### [Kurzaufgabe a]
Wozu taugt ein multilaterales Forum wie das der G20 laut dem Kommentar zum Gipfel in Buenos Aires wenigstens, wenn die Fundamente des Multilateralismus bröckeln?

Geredet wurde viel beim G20-Treffen in Buenos Aires. Auch die deutsche Kanzlerin absolvierte ein Tête-à-Tête nach dem andern. Trotz aller Händeschütteleien für die Kameras – Verhandlungsdurchbrüche gab es nirgends. Bei den meisten Konfliktherden wurde zwar viel sondiert, doch auch nur der bloße Ansatz einer Lösung fehlt – es gibt den weder für den Jemen noch für Afghanistan, weder für Syrien noch für Palästina.
Als Weltmeisterin im Aussitzen und Vernebeln kann auch Angela Merkel in dieser Hinsicht nichts vorweisen, schon gar nicht bei der Ukrainekrise. Russlands Präsident Putin ließ Merkel nicht im Zweifel darüber, dass die Konfrontation mit der Ukraine unvermeidlich sei, solange in Kiew die jetzige Regierung am Ruder bleibe. Das Minsker Abkommen, dem Merkel unverdienten Ruhm als große Weltpolitikerin verdankt, stand abermals als bloße Absichtserklärung im Raum.
Auch Prinz Mohammed bin Salman konnte sich als starker Mann Saudi-Arabiens ungeniert auf der internationalen Bühne produzieren, politische Morde scheinen die G20-Chefs inzwischen als Kavaliersdelikt zu verbuchen. Nur ein Indiz dafür, wie sehr ein solches Gipfelformat inzwischen von den Akteuren selbst ad absurdum geführt werden kann? Freilich ist der Verriss schnell verfasst, aber leichtfertig, solange Alternativen entbehrt werden. Wenn die Fundamente des Multilateralismus bröckeln, taugt ein multilaterales Forum wie das der G20 wenigstens als bilaterale Kontaktbörse.

[Zeilen zur Lokalisierung von Wörtern und Elementen]
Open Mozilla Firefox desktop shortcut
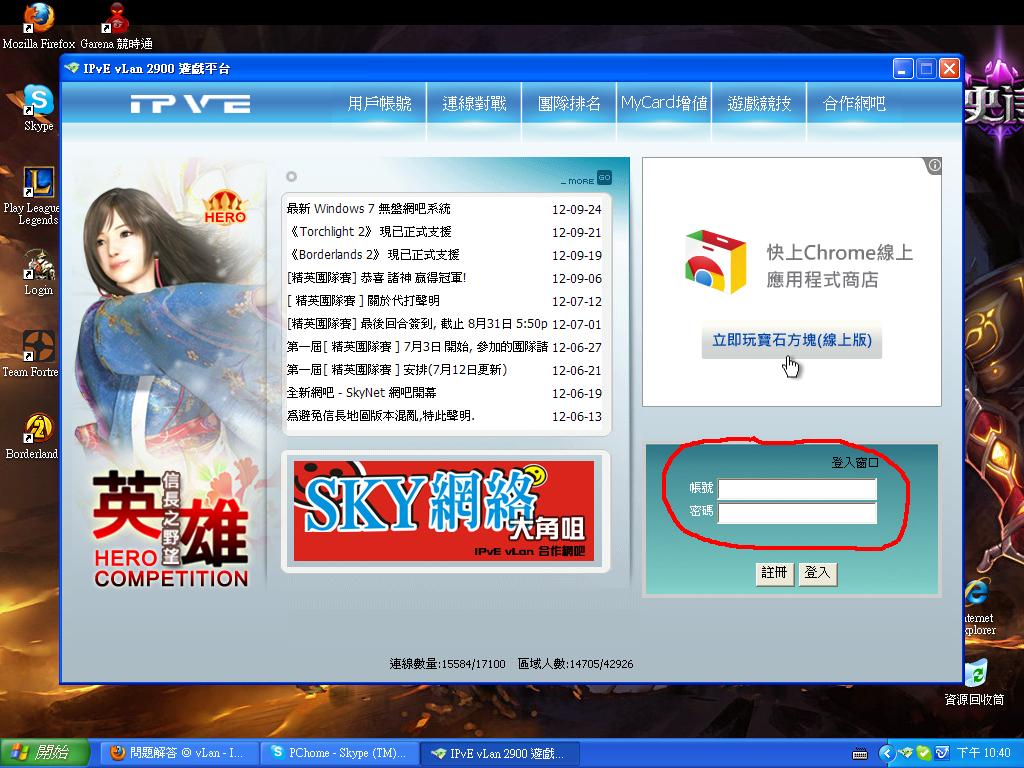Image resolution: width=1024 pixels, height=768 pixels. [x=38, y=20]
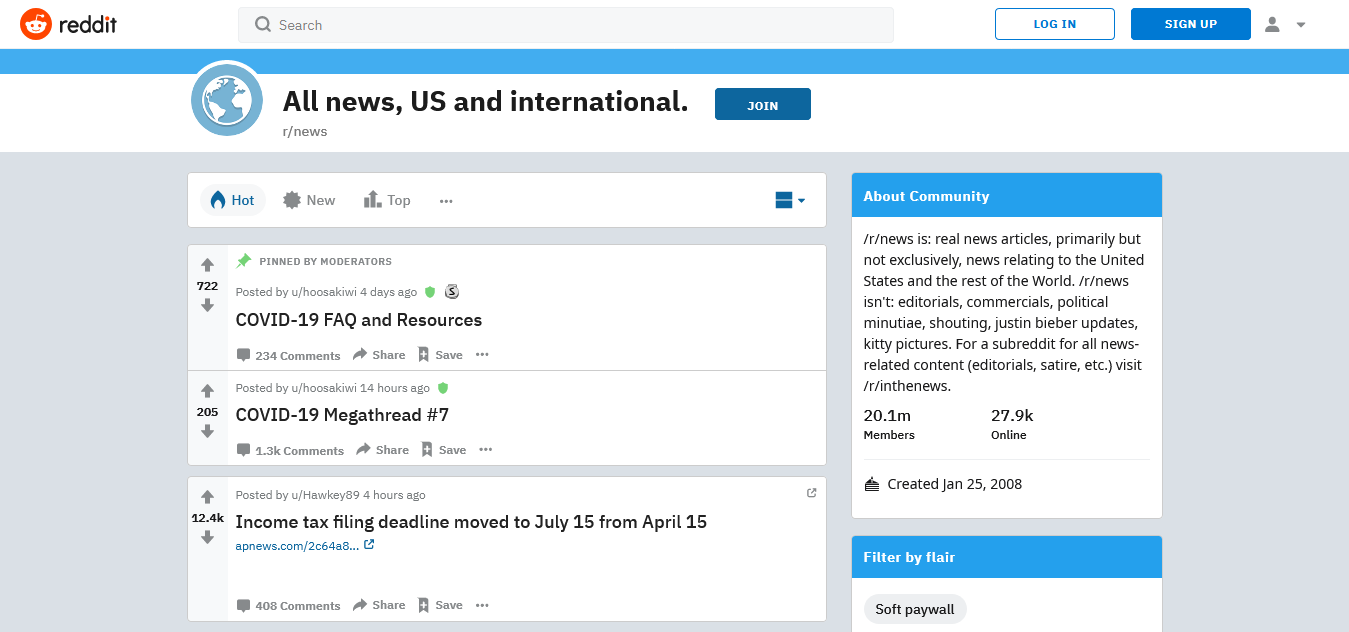Screen dimensions: 1349x632
Task: Open more options on the tax deadline post
Action: [482, 605]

### [Kurzaufgabe b]
Suchen Sie jede Zeile heraus, in der das Wort „Open“ vorkommt, und geben Sie diese Zeilen unverändert wieder.

### [Richtige Antwort a]
Es taugt wenigstens als bilaterale Kontaktbörse.

### [Richtige Antwort b]
Open Mozilla Firefox desktop shortcut
Task: Open more options on the tax deadline post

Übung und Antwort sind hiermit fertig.